§ Selected text

I encourage you to rethink what you consider to be a waste of a year. I'm guessing that learning to thrive in an environment that isn't perfectly tailored to her will be a valuable skill for your daughter. Rest assured that plenty of BHS graduates have gone on to UCs, Ivies, and small liberal arts colleges. 

Every family is different but my child attended BUSD k-12 and was admitted to UCs (with Regent’s Scholarships), and most of the privates they applied to. Ended up attending an Ivy. Only did activities they were interested in, some at school, some in the community. The main thing I would advise is to encourage your child to pursue their interests and college admissions will work out. 

Honest thoughts from a parent of a "high-achieving" BHS grad. We were not in the U9 program at BHS, but we were there recently enough that our experience is fresh. (We also entered BHS from a private school.)

Colleges LOVE Berkeley High. High-achieving kids tend to get very high GPAs at BHS, made even higher by AP or IP classes. These AP/IB classes are all geared toward teaching to the test, but they make for an impressive GPA. It's easy to start a club at BHS, and that also looks fantastic on an application. Every year BHS kids get into a huge range of competitive colleges -- we knew kids accepted at Ivy Leagues, small LACs, and all the UCs. (My kid had great success with college applications.) The sports and student organizations are top-notch (teams, newspaper, jazz band, etc.) Plug into those activities for sure -- that is where BHS really shines. 

Re: 9th grade, your concerns are valid. My kid found that the 9th grade workload was not very challenging. The upside: lots of time for all those great extracurriculars!

That said, the BHS core curriculum is dismal, particularly in the humanities. My kid was in AC and went through 4 years (including 2 years of AP English) only needing to read a handful of books total for English class. Barely any writing was assigned, and the English & History courses were taught to the lowest common denominator. The math program is also awful as it doesn't map to a traditional math progression. Teachers use their own grading standards so some of them are really easy graders and some are impossible -- luck of the draw. My kid had, on average, 1 excellent teacher every year, but then there were... all the rest.

We loved the diversity at BHS, but found that kids from similar backgrounds tended to stick together.

If your kid is confident, mature, and social, with a hobby or talent that maps to a BHS team or club, BHS can be a great place. But the school itself has endless intractable problems. Each class moves on and kids are accepted to great colleges, so changes never happen even if parents complain. (See issues with the math program here, still in use:  https://www.berkeleyside.org/2018/10/18/opinion-the-math-crisis-at-berke...).

Focus on BHS's strengths: sports, music, student organizations. Be ready for uneven academics.

§ Recorded data
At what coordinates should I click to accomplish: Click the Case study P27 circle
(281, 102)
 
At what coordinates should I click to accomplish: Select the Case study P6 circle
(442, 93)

§ Written tasks
(1) In the parent comments on Berkeley High, what does the writer say the AP/IB classes are geared toward?
(2) Please quote the parent comments on Berkeley High word for word, everything from "Colleges LOVE Berkeley" down to "those great extracurriculars!".

§ The solutions
(1) Teaching to the test.

(2)
Colleges LOVE Berkeley High. High-achieving kids tend to get very high GPAs at BHS, made even higher by AP or IP classes. These AP/IB classes are all geared toward teaching to the test, but they make for an impressive GPA. It's easy to start a club at BHS, and that also looks fantastic on an application. Every year BHS kids get into a huge range of competitive colleges -- we knew kids accepted at Ivy Leagues, small LACs, and all the UCs. (My kid had great success with college applications.) The sports and student organizations are top-notch (teams, newspaper, jazz band, etc.) Plug into those activities for sure -- that is where BHS really shines. 

Re: 9th grade, your concerns are valid. My kid found that the 9th grade workload was not very challenging. The upside: lots of time for all those great extracurriculars!